A ‘hockey stick’ recovery

Since late 2008, most residential data shows long plunge followed by only a small, recent rebound
By Catherine Curan | September 01, 2010 07:00AM

Sept. 15, 2008, is seared into many New Yorkers’ memories as the day the investment bank Lehman Brothers collapsed, shredding confidence in the economy and shoving stock prices — and apartment prices — off a cliff.

As the second anniversary of that dark point approaches, there are glimmers of good news. Overall, Manhattan’s residential market has recovered from the lowest post-Lehman lows logged in 2009. Average prices for Manhattan co-op and condo sales, and for rentals in the borough, have bounced back in the low single-digit percentages since last year.

However — like the economy as a whole — the residential market still has a long way to go before it hits a solid recovery (see “Stuck in the woods”). Pick almost any residential data series, and its chart looks like a hockey stick– a long plunge followed by a small, recent recovery.

Rents are a post-Lehman bright spot this year. Average and median rents are both up more than 4 percent so far in the third quarter of 2010 from the first quarter, according to StreetEasy.

On the sales side, closing volume has recovered dramatically from its post-Lehman nadir in the first quarter of 2009. StreetEasy found that closings more than doubled in the second quarter of 2010. In addition, it found that average prices for resales remain in luxury territory, at $1.3 million.

The view that the market has improved, but hardly enough to be cause for celebration, seems to be a popular one.

Marc Lewis, president and CEO of Century 21 New York Metro, said he expected a slow and steady recovery after Lehman’s fall. The gloomy jobs picture, however, concerns him now, and is contributing to widespread uncertainty. He pointed out that while there are some bidding wars, most apartments are being sold below the asking price. What’s more, many are languishing on the market for over a year.

While rentals have been a bright spot this summer, Lewis said many of them are going to students whose parents are paying the bill, or to penny-pinching New Yorkers who are doing what he calls a “refi of their rents.” They are trading down from, say, a $2,500-a-month rental to a $1,800-a-month unit, which generates activity in the market but means no gains for landlords.

“Things are less bad, but I don’t think anybody is celebrating,” said Lewis.

Compared to the peaks before Lehman’s fall, rents, closings and sale prices are still down — some by double-digit percentages.

Median rents, for example, have jumped up from the low of $2,750 in the first quarter of 2010, according to StreetEasy. But at $2,900 as of last month, they are still far lower than the peak of $3,800 reached in the fourth quarter of 2007.

While prices are down, volume is up for resales.
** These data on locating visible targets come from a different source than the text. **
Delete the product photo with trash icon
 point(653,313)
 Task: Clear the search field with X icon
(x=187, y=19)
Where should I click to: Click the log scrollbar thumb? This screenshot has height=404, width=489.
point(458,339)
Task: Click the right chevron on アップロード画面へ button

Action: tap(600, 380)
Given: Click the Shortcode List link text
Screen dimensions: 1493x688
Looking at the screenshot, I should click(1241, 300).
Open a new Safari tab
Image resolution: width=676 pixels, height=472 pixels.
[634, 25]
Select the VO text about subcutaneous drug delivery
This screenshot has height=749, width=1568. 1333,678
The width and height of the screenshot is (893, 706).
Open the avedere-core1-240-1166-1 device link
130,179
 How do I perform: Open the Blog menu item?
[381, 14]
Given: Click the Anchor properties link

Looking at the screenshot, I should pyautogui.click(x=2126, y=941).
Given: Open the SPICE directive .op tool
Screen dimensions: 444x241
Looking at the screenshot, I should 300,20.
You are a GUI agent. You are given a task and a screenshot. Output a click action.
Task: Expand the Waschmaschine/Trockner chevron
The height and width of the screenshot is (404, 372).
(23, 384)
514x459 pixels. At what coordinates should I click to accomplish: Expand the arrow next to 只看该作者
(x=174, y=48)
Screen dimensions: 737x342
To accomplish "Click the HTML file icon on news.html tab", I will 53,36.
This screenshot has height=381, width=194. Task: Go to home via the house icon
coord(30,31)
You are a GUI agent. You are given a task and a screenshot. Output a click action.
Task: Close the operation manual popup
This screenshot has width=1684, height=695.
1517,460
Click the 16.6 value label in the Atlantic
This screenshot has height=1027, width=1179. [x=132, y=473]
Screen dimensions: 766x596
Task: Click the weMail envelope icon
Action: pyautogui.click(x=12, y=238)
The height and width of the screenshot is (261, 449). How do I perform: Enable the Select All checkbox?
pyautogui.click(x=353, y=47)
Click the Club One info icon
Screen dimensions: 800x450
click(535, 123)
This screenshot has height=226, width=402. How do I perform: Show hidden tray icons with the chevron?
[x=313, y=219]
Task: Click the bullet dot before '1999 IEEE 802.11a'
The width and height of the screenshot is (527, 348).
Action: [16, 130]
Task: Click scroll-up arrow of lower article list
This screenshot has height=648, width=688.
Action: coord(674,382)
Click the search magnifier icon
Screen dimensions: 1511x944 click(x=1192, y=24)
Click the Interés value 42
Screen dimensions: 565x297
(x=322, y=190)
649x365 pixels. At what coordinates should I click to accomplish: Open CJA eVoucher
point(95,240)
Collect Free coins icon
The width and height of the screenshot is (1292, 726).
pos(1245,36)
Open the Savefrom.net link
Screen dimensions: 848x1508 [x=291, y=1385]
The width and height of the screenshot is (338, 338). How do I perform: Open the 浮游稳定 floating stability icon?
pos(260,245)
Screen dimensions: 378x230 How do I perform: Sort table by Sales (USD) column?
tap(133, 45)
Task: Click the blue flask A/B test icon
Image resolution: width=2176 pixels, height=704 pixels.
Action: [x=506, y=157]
Miller Samuel — which excludes new development data because it reflects the market a year to 18 months in the past — found that for co-op and condo resales, average prices in the second quarter of this year were down 9.4 percent from their levels at the time of the Lehman collapse in the third quarter of 2008. Average price per square foot remains depressed as well, down 11.4 percent.

But it found that the number of resales increased 15 percent, from 1,856 in the third quarter of 2008 to 2,134 in the second quarter of this year.

Market observers say the two-year anniversary of Lehman’s collapse remains an important benchmark, and given the weak economic fundamentals now, industry experts remain extremely cautious.

“We’ve got unemployment stuck at unacceptably high levels, bank underwriting has overcorrected, and shadow inventory has not been resolved,” said Jonathan Miller, CEO of Miller Samuel.